» What you are asked to do
Write out the material word for word, starting at the line that contains "You are a computer-use" and ending at the line that contains "(x=77, y=115)". Leave the pictures out of your copy.

## Begin

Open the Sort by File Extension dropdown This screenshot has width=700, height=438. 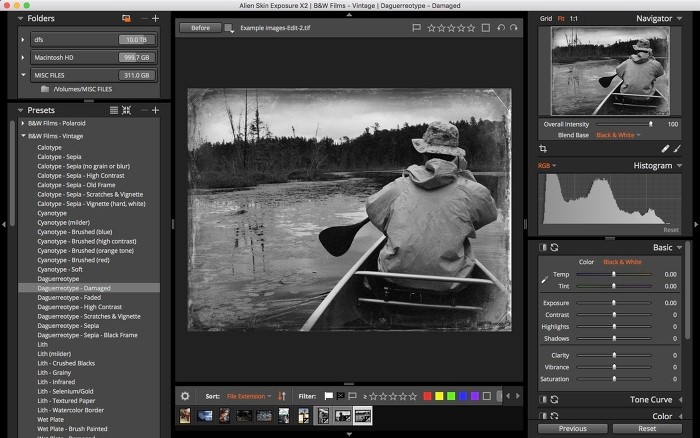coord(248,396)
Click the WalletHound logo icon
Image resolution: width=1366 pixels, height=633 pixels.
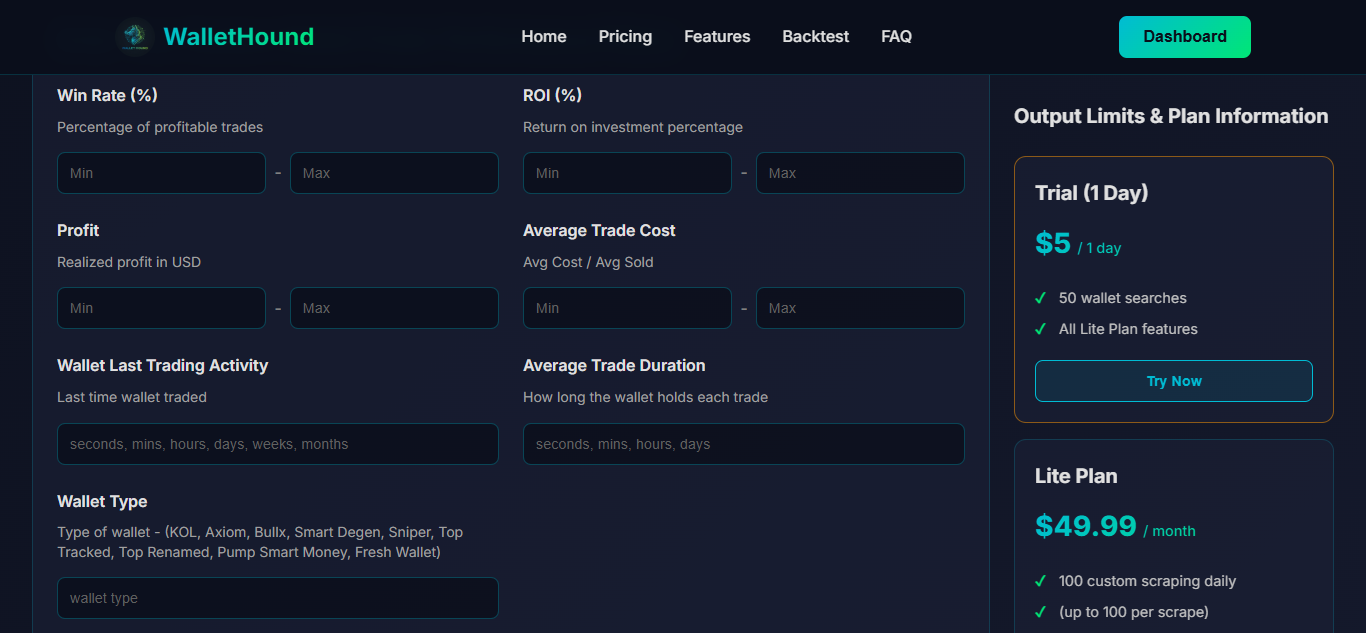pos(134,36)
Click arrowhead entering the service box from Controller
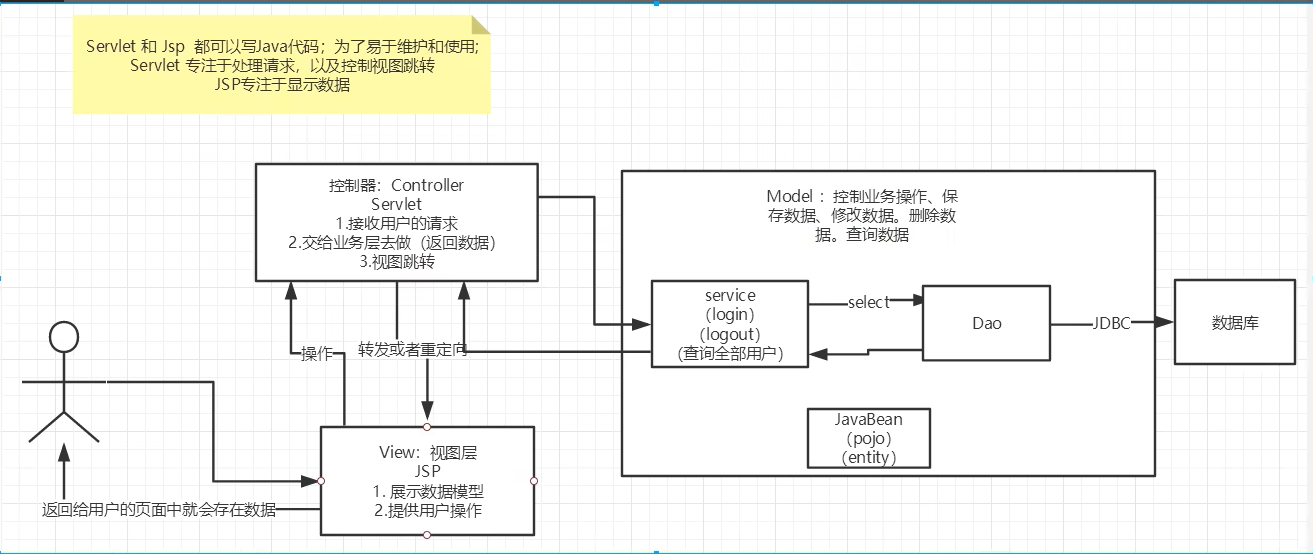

## End
## Begin

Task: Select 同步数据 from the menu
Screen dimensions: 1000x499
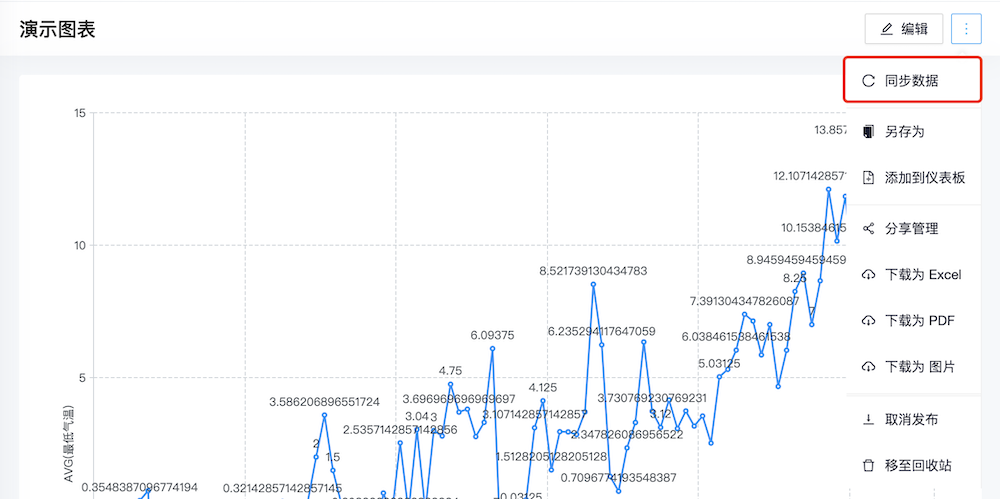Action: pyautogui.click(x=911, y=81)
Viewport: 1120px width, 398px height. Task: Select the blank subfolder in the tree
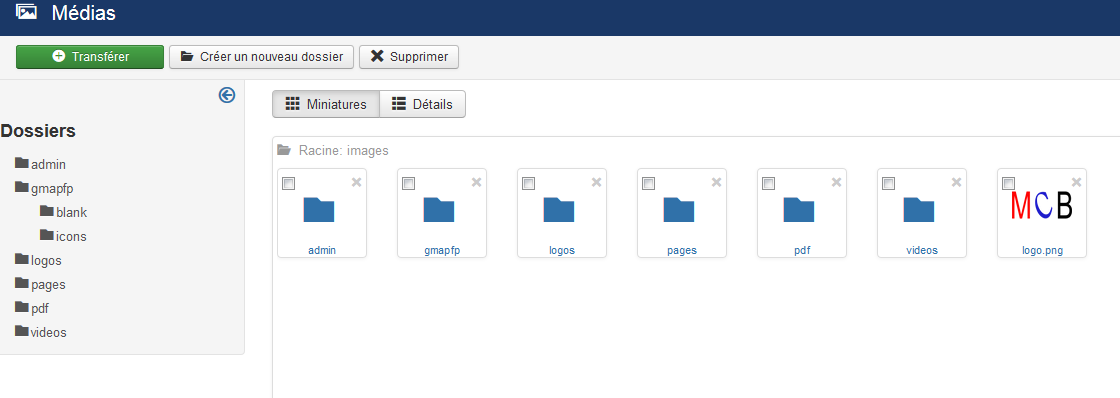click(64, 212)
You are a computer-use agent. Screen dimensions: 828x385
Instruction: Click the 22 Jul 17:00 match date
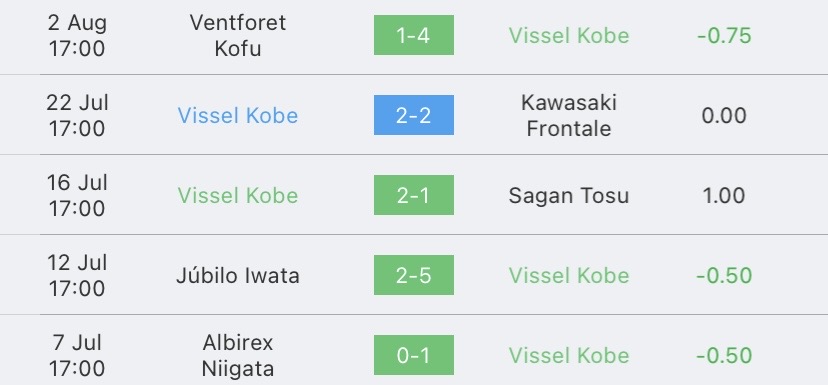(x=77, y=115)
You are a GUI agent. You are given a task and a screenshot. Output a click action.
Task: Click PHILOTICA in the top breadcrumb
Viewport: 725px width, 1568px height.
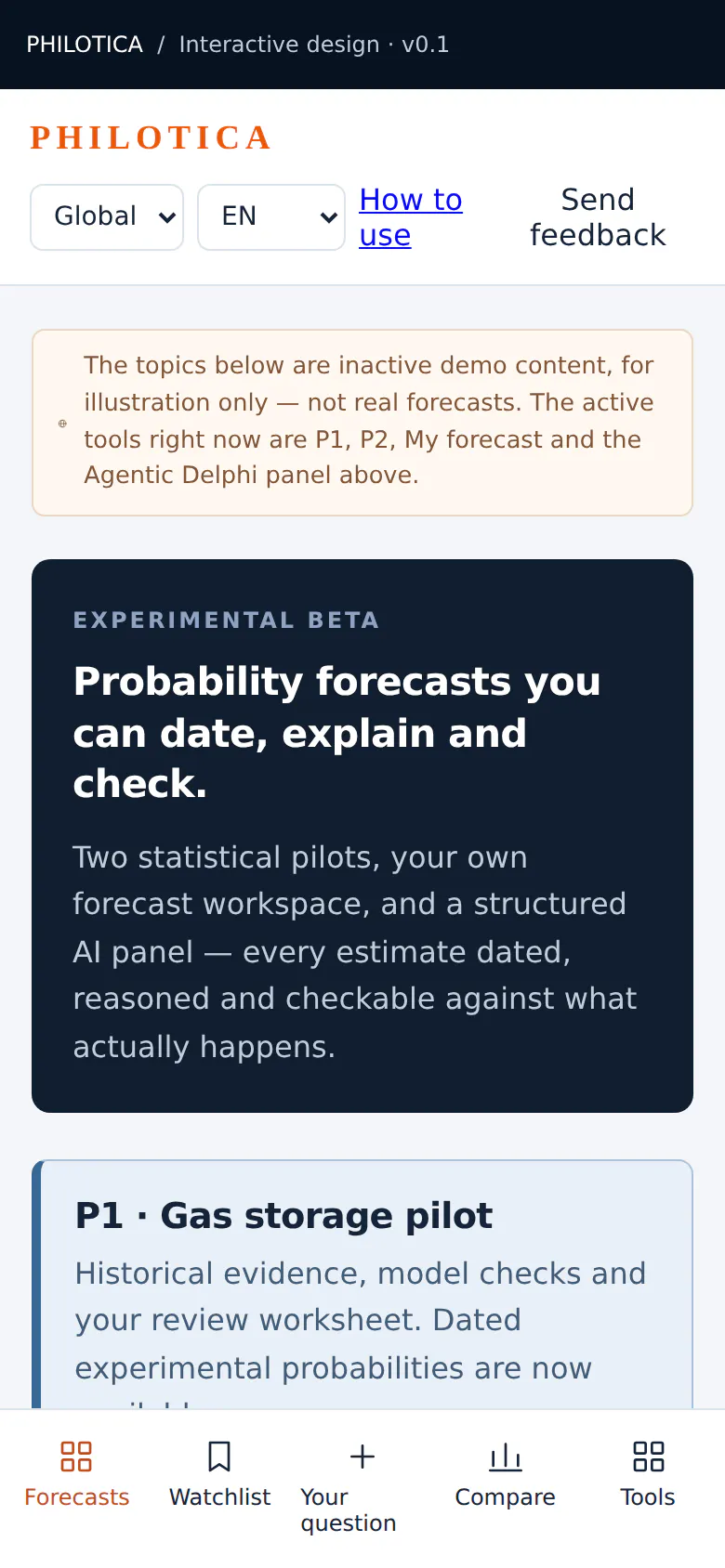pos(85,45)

## End

» Solution to the problem
You are a computer-use agent. Screen dimensions: 828x385
Instruction: Click the 22 Jul 17:00 match date
(x=77, y=115)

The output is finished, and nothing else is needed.